Hét standaardwerk van Pim Fortuyn is ‘De verweesde samenleving’ uit 1995, dat begint met de sleutelzin: ‘Sedert 1990 houd ik mij bezig met de intrigerende omgang van ons land met de moderniteit’. Dat jaartal is niet toevallig, in 1989 was de Berlijnse muur afgebroken. De val van het oude socialisme, de toenemende ontkerkelijking en de opkomst van de politieke islam waren drie redenen waarom in de jaren negentig een nieuwe maatschappijvisie moest worden ontwikkeld. Pim Fortuyn nam die taak op zich. De Nederlandse samenleving is Pim Fortuyn grote dank verschuldigd, omdat hij de verworvenheden van de moderne Westerse samenleving op pakkende en overtuigende wijze heeft geformuleerd. Er is voor de oppervlakkige waarnemer immers nog maar weinig wat ons burgers bindt. Zelfs God en Oranje niet. De maatschappij is geseculariseerd. We zijn de verzuiling voorbij, of preciezer gezegd: de verzuiling bestaat alleen nog in politieke partijen en in de omroepen. De moderne burger herkent zich niet langer in het links-rechtsdenken. Politieke denkbeelden uit de 19de eeuw, zoals liberalisme en socialisme, zijn uitgewerkt.
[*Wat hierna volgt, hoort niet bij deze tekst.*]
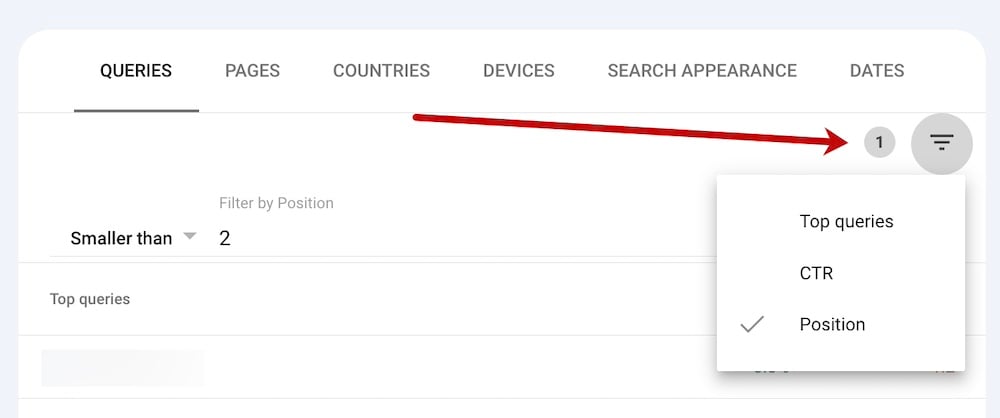Open the blurred first query row
Image resolution: width=1000 pixels, height=418 pixels.
[122, 367]
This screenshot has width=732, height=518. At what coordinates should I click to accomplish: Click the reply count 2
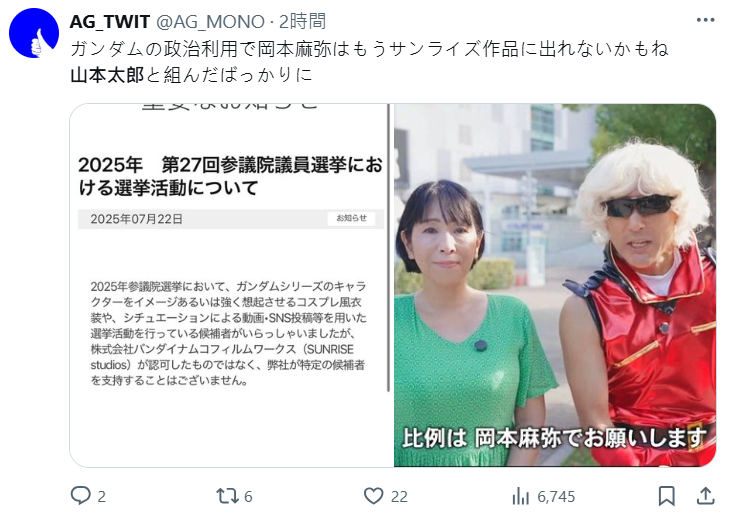101,497
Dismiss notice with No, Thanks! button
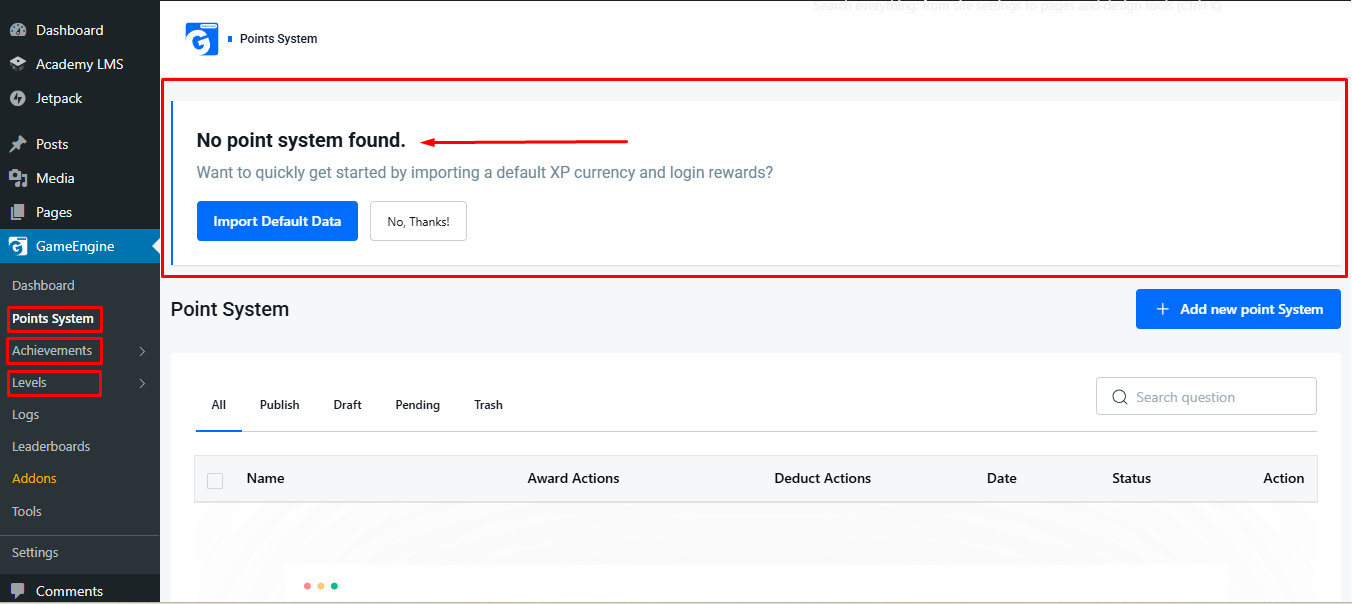Screen dimensions: 1352x604 click(418, 221)
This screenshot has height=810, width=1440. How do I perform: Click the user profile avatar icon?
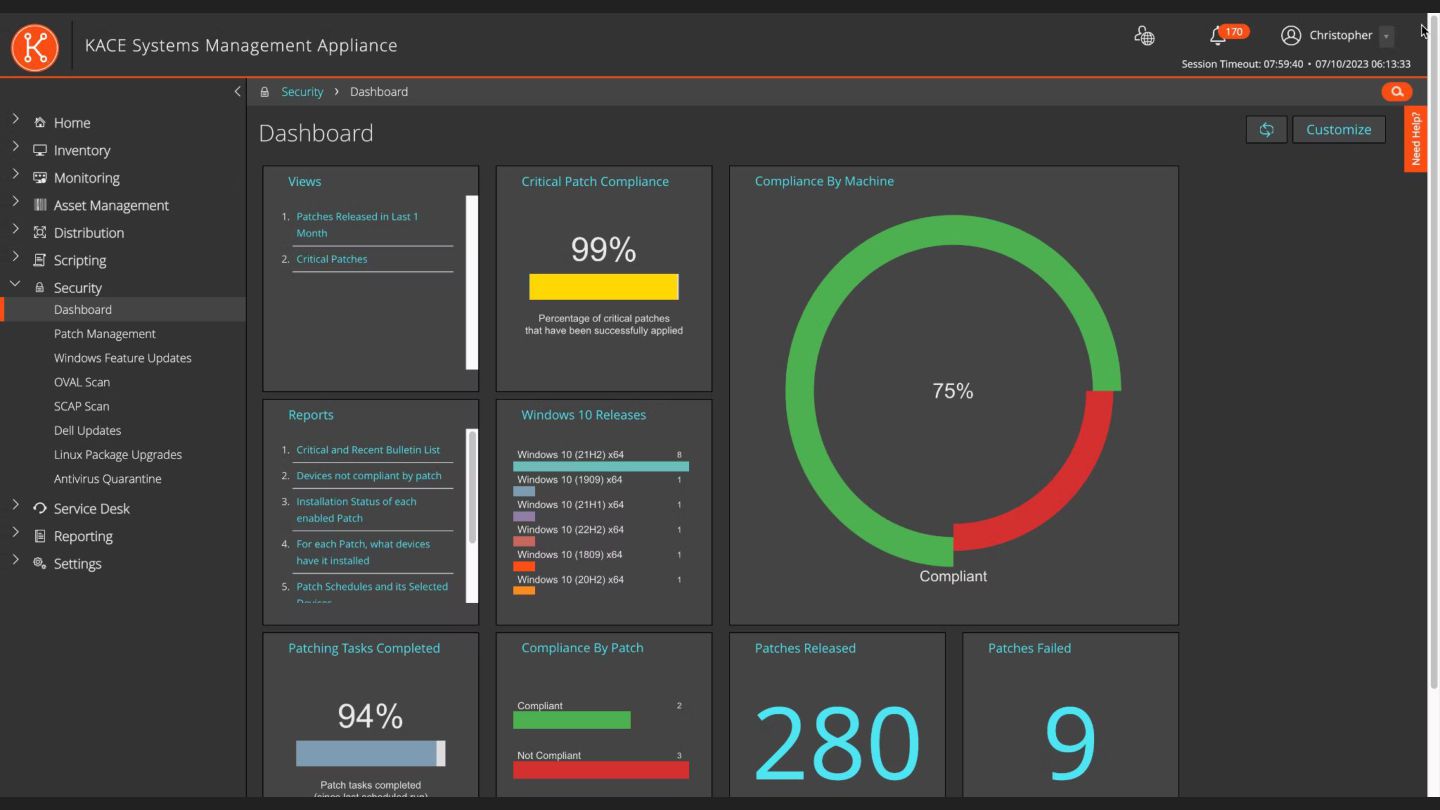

Revitalisering daarvan is zinloos. De moderne burger ziet de verworvenheden als vanzelfsprekend en wil dat maatschappelijke problemen niet ideologisch maar praktisch worden aangepakt, zonder politieke correctheid. Maar wat geven wij door aan onze kinderen en hoe treden wij nieuwkomers tegemoet? Nieuwkomers uit islamitische landen die de Westerse samenleving zien als een decadente maatschappij die los is van God en gebod. Hoe sterk staat de ontkerkelijkte Nederlander in zijn schoenen in de discussie met andersdenkenden? Want onze kernwaarden zijn geen tegeltjeswijsheden die vanzelfsprekend zijn. De gelijkwaardigheid van man en vrouw, van homo en hetero, was bijvoorbeeld voor onze ouders niet vanzelfsprekend en wij hebben de taak ervoor te zorgen dat deze verworvenheden worden doorgegeven aan onze kinderen en aan nieuwkomers.

De grote culturele bronnen van de moderniteit zijn jodendom, christendom en verlichting annex humanisme. Aan alle drie deze bronnen is de moderniteit schatplichtig, zonder dat zij daar rechtstreeks en onbemiddeld van kan worden afgeleid. De moderniteit kent zijn eigen dynamiek en is niet bedacht, maar gegroeid.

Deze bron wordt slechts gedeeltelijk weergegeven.